According to the app’s creator, Brad Fulmer, “The idea behind the community part is to provide the experience of being part of a meditation group even though you may be meditating alone.” So, a bit like the flash mobs, the app is designed to overcome the potential isolation associated with meditation and to turn it into a collective practice.
Looking at the video demonstration below, I see that the app also has a lot of social media functions that allow people to “friend” other users and to compare achievements. I could see the system of displaying achievements could lead to a subtle competition for status, although this social aspect is perhaps not a bad thing.

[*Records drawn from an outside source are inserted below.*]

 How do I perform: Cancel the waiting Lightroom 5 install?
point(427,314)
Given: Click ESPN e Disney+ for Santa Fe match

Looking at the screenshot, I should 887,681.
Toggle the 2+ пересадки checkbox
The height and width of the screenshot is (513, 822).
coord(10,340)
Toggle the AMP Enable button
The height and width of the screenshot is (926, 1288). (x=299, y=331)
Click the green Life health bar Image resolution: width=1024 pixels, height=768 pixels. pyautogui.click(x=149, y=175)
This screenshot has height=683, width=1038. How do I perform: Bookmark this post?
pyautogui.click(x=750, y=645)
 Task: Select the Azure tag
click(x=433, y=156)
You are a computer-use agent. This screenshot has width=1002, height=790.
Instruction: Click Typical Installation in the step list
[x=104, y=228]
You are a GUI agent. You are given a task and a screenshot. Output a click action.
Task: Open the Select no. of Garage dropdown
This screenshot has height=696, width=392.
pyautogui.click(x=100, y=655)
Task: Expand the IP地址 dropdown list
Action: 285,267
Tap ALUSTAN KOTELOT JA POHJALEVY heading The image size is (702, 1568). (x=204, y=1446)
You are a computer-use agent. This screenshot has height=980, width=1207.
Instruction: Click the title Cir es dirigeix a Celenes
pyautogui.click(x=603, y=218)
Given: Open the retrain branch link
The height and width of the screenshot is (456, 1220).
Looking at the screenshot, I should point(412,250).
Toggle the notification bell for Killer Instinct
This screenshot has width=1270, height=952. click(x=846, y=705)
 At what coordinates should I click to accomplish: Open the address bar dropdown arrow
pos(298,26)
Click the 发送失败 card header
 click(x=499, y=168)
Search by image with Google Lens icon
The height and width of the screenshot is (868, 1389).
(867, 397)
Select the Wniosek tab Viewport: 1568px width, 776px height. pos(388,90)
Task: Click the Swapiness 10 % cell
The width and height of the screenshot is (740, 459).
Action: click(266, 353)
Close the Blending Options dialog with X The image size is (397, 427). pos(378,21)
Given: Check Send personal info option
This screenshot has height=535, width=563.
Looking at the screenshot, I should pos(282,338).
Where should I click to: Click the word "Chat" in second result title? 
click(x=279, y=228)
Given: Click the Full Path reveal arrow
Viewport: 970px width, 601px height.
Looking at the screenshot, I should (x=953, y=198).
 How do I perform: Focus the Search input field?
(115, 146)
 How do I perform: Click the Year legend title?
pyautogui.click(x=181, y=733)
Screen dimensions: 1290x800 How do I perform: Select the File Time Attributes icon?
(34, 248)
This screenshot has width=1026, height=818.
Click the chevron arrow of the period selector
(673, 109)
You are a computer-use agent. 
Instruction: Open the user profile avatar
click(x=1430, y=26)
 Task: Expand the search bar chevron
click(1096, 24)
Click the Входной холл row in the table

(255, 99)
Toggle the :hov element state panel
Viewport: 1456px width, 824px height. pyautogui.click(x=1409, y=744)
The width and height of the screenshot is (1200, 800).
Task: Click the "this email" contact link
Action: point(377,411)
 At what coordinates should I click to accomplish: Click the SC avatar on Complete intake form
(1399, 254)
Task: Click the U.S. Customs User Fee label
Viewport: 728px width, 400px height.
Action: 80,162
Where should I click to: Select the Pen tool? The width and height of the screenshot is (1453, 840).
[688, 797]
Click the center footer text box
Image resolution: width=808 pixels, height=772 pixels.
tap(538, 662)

The use of the mobile apps in this way reminds me of Benedict Anderson’s argument in Imagined Communities that new forms of literature like the novel and the newspaper that emerged in the modern era helped to create the sense of simultaneousness, of a shared experience of time, which allowed people to be able to imagine themselves as being part of a nation. When people read the daily newspaper, so the argument goes (and my memory might not be totally accurate), in the back of their mind they imagined other people around the nation doing the same thing. It’s not hard to see how an app of this kind could contribute to a sense of shared time and the experience of being part of an imagined transnational community of co-practitioners.
I’ve downloaded the app and plan to try it out. I’m interested to see what the experience is like if it does produce the sort of sensibility its creators intended.